Review for NeurIPS paper: NVAE: A Deep Hierarchical Variational Autoencoder

NeurIPS 2020

NVAE: A Deep Hierarchical Variational Autoencoder

Review 1

Summary and Contributions: This paper improved the quality of VAE through carefully designed network architectures along with a bag of tricks. They achieved high-quality generation of 256x256 facial images without adversarial learning. The design and training details may inspire the community in various tasks of image synthesis. ========= After rebuttal =========== I keep my score considering the authors' response and other reviews.

Strengths: 1) The proposed method achieved generating high-resolution realistic images without adversarial training. As far as I know, this is the first time for VAE to synthesize 256x256 images by merely focusing on carefully designing neural architectures. 2) The authors provide a large number of practical solutions to design and train deep encoder and decoders. It may help us understanding how to improve the performance of neural networks through carefully designing.

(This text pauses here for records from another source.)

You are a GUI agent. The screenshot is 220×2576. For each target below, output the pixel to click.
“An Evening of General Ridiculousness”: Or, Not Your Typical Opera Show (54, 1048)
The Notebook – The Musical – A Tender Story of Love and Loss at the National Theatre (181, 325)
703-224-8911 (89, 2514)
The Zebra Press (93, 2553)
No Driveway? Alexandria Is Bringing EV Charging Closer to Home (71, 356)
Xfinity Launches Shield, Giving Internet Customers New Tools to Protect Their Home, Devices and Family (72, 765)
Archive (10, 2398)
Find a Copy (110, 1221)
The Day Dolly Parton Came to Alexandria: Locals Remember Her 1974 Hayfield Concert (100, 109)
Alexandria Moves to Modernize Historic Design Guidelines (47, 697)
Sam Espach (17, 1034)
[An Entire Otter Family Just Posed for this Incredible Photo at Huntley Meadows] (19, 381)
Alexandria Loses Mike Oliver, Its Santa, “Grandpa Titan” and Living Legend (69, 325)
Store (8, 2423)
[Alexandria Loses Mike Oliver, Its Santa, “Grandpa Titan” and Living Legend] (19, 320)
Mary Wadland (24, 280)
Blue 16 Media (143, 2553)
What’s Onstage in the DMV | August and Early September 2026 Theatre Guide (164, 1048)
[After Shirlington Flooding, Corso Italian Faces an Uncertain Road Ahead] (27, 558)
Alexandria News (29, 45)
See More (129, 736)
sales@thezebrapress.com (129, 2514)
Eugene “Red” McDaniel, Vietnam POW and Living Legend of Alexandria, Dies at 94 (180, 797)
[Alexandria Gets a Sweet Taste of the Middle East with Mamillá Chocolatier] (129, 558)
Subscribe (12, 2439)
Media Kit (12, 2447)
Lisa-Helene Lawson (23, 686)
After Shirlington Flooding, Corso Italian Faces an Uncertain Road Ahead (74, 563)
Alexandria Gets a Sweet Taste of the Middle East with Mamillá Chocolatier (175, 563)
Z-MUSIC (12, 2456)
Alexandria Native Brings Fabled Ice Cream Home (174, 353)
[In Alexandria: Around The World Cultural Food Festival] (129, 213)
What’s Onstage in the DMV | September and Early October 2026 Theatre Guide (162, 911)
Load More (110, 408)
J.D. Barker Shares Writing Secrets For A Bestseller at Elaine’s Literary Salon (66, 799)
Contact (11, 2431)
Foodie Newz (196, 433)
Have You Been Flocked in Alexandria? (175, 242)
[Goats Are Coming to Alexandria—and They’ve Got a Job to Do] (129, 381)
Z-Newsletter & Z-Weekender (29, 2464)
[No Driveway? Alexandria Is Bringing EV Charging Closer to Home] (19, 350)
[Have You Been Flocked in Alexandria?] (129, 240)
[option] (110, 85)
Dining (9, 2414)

Weaknesses: 1) Since this work aims to improve the performance of VAE, it is suggested to provide visual results of image reconstruction. It is noted that the neural architecture and posterior distribution have been changed dramatically compared to most VAEs. I wonder the reconstruction quality of the input images, and how it would change when sampling randomly from the posterior distribution. 2) Though this work focused on VAE, I think it is better to include GAN-based works in the background or related works when referring to generative models. Some recent SOTA GANs and hybrid methods with VAE, such as VAE/GAN[1], IntroVAE[2] and StyleALAE[3], are suggested to discussed briefly. [1] Autoencoding beyond pixels using a learned similarity metric. In ICML, 2016. [2] IntroVAE: Introspective Variational Autoencoders for Photographic Image Synthesis. In NeurIPS, 2018. [3] Adversarial Latent Autoencoders. In CVPR, 2020. 3) One of the major differences of NVAE compared to other VAEs is the design of the latent code. The latent dimension is increased significantly and modeled as dependent distributions via autoregressive techniques. It is suggested to analyze deeply the influence of such design. As well known, the original VAE is able to learn somewhat disentangling representations, which is helpful to improve the interpretability and controllability of image synthesis. I think it may further improve the quality of this work by discussing the effect of the non-dimension-reduction and non-disentangling design theoretically or empirically. 4) I wonder whether NVAE works well on non-face images of high-resolution. Most SOTA GANs are able to produce high-resolution natural images on ImageNet database (conditioned on class labels or successful on some specific classes). Therefore, it is worth investigating the possibility of generating high-fidelity results of natural images.

Correctness: Yes.

Clarity: Yes.

Relation to Prior Work: Yes.

Reproducibility: Yes

Additional Feedback:

Review 2

Summary and Contributions: The paper proposes a bidirectional hierarchical VAE architecture, that couples the prior and the posterior via a residual parametrization and a combination of training tricks, and achieves sota results among non-autoregressive, latent variable models on natural images. The final, however, predictive likelihood achieved is almost identical (2.91 vs 2.92) compared to that of a pixel-autoregressive purely generative model. According to my understanding, the "autoregression" is achieved in the latent space as opposed to the pixel space. The dimension of the latent variables needed for the reconstruction is quite large (larger than the input space), hence compromising the compression capability of the model.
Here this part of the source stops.